Bukukan Kenaikan 6%, Laba Bank Mega Syariah Capai Rp 253,19 Miliar Sepanjang 2024
JAKARTA, investortrust.id - PT Bank Mega Syariah (BMS) membukukan laba bersih sebesar Rp 253,19 miliar sepanjang tahun 2024. Laba ini naik sebesar 6,06% dibandingkan tahun 2023 yang sebesar Rp 238,72 miliar.
Direktur Utama Bank Mega Syariah Yuwono Waluyo mengungkapkan, peningkatan laba bersih ini mencerminkan keberhasilan strategi bank dalam meningkatkan efisiensi operasional dan mengoptimalkan pendapatan dari berbagai segmen bisnisnya.
"Alhamdulillah, di tengah berbagai tantangan, Bank Mega Syariah berhasil menutup tahun 2024 dengan pencapaian yang cukup baik. Keberhasilan ini menjadi motivasi bagi kami untuk terus memperkuat pertumbuhan bisnis secara berkelanjutan, menghadirkan solusi finansial yang optimal bagi nasabah, serta memberikan nilai tambah bagi seluruh pemangku kepentingan," ujar Yuwono dalam acara Buka Puasa Bersama & Media Gathering Bank Mega Syariah di Menara Mega Syariah, Jakarta, Kamis (13/3/2025).
Yuwono menjelaskan, sepanjang tahun 2024, total aset Bank Mega Syariah tumbuh lebih dari 21% secara tahunan (year on year/yoy). Menurutnya, pertumbuhan aset ditopang oleh fungsi intermediasi bank yang berjalan dengan baik.
"Pembiayaan yang disalurkan Bank Mega Syariah tumbuh 10,45% yoy, menjadi Rp 7,72 triliun pada 2024. Pertumbuhan pembiayaan didukung oleh perluasan portofolio pada segmen komersial dan konsumer, termasuk produk Syariah Card yang mendapatkan respon positif dari pasar," ungkap Yuwono.
Sementara itu, dana pihak ketiga (DPK) juga mengalami pertumbuhan yang stabil, mencapai Rp 9,96 triliun atau meningkat 2,82% yoy. Peningkatan terbesar DPK terjadi pada portofolio giro yang tumbuh sebesar 47,79%.
"Ini mengindikasikan keberhasilan bank dalam menjaga efisiensi biaya dana serta meningkatkan basis nasabah institusional," kata Yuwono.
Lebih lanjut, Yuwono menyebut, total liabilitas Bank Mega Syariah per 31 Desember 2024 mencapai Rp 2,92 triliun, naik sebesar 29,48% dibandingkan tahun sebelumnya yang tercatat sebesar Rp 2,26 triliun.

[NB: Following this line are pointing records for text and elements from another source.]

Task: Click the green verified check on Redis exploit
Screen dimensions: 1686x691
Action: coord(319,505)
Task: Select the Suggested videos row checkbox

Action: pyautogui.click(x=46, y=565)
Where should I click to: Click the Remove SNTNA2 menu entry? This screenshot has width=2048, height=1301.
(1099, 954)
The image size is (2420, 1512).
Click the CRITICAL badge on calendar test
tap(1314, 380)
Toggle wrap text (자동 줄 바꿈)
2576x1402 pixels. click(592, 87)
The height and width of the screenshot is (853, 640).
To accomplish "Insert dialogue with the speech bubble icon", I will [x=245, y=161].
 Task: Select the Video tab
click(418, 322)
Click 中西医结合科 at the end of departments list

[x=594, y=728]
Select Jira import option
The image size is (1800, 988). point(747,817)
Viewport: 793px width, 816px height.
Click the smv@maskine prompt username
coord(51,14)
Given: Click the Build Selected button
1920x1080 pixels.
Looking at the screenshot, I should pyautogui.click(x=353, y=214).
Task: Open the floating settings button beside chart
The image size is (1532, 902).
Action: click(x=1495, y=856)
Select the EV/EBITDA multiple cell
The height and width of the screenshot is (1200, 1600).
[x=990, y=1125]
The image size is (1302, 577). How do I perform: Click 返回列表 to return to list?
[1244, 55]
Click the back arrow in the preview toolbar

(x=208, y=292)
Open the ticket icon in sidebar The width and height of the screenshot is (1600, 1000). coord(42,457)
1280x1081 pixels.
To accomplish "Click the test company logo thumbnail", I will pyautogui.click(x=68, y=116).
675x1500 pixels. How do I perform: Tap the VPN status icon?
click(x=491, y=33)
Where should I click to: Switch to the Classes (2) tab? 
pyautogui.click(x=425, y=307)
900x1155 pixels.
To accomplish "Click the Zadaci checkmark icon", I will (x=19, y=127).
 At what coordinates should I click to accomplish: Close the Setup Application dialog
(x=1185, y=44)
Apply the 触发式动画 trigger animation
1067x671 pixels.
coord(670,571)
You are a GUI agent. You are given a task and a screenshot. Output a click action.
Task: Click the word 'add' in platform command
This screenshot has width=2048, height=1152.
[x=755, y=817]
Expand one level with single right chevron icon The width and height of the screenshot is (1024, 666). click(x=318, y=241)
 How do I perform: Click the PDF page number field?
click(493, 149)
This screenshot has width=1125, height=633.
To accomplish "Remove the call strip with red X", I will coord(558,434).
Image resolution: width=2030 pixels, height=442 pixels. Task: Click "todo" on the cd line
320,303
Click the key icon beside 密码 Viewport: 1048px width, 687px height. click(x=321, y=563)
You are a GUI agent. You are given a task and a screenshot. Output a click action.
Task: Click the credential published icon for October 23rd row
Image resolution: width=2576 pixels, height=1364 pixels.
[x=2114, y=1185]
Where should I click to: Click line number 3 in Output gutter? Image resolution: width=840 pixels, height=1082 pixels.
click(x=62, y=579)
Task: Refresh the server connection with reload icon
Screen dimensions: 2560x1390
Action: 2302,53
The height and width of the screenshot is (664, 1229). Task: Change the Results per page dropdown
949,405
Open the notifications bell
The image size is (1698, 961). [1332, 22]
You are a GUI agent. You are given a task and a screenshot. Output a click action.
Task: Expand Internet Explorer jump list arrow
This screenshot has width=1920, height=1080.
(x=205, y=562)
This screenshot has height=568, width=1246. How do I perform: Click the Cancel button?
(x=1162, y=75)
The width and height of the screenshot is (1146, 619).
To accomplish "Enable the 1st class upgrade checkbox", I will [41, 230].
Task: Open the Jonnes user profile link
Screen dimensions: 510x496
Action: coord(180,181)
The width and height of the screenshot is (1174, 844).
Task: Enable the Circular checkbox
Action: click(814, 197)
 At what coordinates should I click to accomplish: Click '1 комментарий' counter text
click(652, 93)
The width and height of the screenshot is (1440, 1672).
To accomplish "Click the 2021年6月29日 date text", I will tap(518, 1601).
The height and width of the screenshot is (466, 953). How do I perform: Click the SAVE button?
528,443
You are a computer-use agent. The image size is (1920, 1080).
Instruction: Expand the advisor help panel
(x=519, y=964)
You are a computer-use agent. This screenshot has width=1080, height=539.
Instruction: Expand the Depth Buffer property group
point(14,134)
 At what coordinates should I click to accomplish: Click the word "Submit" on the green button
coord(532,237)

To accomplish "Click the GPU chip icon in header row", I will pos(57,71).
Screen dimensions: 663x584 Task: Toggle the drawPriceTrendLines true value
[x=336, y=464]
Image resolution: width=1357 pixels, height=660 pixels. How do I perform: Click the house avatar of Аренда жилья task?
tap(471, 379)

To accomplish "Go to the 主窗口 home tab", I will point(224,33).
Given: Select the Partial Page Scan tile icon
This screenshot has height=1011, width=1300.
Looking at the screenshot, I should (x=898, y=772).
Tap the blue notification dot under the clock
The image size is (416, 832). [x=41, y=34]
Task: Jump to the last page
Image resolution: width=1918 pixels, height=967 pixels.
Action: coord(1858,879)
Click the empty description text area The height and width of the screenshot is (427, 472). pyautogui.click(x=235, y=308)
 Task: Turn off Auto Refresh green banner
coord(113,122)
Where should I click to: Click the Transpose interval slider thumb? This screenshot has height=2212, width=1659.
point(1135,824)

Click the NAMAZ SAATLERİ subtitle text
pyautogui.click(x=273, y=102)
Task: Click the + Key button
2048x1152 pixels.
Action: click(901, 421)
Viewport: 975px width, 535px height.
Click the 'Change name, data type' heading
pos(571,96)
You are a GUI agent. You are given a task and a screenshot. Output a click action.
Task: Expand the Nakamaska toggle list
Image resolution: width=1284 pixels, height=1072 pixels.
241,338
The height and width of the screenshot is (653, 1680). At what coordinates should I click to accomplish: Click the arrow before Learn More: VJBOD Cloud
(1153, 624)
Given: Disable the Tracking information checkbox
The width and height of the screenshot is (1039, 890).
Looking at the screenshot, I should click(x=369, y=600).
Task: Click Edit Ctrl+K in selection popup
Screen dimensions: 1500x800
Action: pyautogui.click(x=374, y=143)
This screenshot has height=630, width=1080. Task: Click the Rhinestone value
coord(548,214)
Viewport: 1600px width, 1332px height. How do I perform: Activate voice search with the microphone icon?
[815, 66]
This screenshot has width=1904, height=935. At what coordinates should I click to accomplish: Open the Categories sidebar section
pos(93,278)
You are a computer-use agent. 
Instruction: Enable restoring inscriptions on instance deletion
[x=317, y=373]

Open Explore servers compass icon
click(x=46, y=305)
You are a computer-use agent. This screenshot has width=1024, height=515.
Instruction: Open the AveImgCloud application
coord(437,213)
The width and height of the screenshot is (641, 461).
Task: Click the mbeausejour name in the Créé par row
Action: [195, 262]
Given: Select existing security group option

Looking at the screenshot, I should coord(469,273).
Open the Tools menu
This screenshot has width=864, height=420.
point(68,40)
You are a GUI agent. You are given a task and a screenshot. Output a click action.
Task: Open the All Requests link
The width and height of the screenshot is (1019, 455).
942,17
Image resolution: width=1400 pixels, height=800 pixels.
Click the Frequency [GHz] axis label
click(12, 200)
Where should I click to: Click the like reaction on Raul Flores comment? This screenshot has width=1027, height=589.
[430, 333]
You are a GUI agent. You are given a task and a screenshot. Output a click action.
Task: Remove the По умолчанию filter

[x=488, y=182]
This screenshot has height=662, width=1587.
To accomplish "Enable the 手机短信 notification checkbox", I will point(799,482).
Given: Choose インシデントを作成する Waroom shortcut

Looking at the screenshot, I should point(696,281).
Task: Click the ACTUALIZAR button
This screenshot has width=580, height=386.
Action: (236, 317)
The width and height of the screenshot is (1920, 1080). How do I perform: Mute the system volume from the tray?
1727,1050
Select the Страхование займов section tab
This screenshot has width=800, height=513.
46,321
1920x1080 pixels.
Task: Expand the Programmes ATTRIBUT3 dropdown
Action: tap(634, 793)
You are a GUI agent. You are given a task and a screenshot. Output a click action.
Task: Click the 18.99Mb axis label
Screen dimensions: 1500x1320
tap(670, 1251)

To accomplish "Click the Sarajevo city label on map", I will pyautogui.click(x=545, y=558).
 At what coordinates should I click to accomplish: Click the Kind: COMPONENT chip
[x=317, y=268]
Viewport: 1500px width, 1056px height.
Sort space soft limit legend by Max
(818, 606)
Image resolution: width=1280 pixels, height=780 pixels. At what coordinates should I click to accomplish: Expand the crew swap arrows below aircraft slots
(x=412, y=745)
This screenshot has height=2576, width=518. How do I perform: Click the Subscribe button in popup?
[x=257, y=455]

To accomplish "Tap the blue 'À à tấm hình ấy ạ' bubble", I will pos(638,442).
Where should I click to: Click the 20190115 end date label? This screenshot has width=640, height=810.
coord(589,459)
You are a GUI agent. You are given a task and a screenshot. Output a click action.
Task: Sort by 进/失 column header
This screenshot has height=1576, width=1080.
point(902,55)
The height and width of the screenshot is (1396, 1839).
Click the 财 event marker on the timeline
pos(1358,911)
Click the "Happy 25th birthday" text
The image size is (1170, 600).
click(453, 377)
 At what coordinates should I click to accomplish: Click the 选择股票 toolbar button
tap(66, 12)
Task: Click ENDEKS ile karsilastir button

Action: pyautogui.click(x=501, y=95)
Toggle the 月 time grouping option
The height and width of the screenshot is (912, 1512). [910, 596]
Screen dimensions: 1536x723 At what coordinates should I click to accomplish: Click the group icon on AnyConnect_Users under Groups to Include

Pertumbuhan liabilitas ini didorong oleh peningkatan produk tabungan wadiah, yang merupakan produk simpanan berbiaya rendah, serta kenaikan liabilitas kepada Bank Indonesia (BI) guna menjaga likuiditas bank dengan tetap mengoptimalkan efisiensi beban dana.
"Dari sisi profitabilitas, Bank Mega Syariah membukukan laba sebelum pajak penghasilan sebesar Rp 323,22 miliar pada tahun 2024, meningkat 5,92% dari Rp 305,16 miliar di tahun 2023. Peningkatan ini sejalan dengan pertumbuhan laba usaha yang tercatat sebesar 4,33%," jelas Yuwono.
Lebih lanjut, Yuwono optimistis tahun 2025 menjadi momentum bagi Bank Mega Syariah untuk terus bertumbuh dan memperkuat posisi sebagai salah satu bank syariah pilihan masyarakat di Indonesia.
"Melalui optimalisasi ekosistem, digitalisasi, serta ekspansi pembiayaan yang selektif, perusahaan yakin dapat menghadirkan layanan terbaik bagi nasabah dan berkontribusi pada pertumbuhan ekonomi syariah di Indonesia," katanya.
Yuwono menambahkan, langkah Bank Mega Syariah dalam mengarungi tahun 2025 didukung oleh kinerja yang solid sepanjang tahun 2024. Terlebih, sejumlah pos keuangan utama mencatatkan pertumbuhan jika dibandingkan dengan tahun sebelumnya.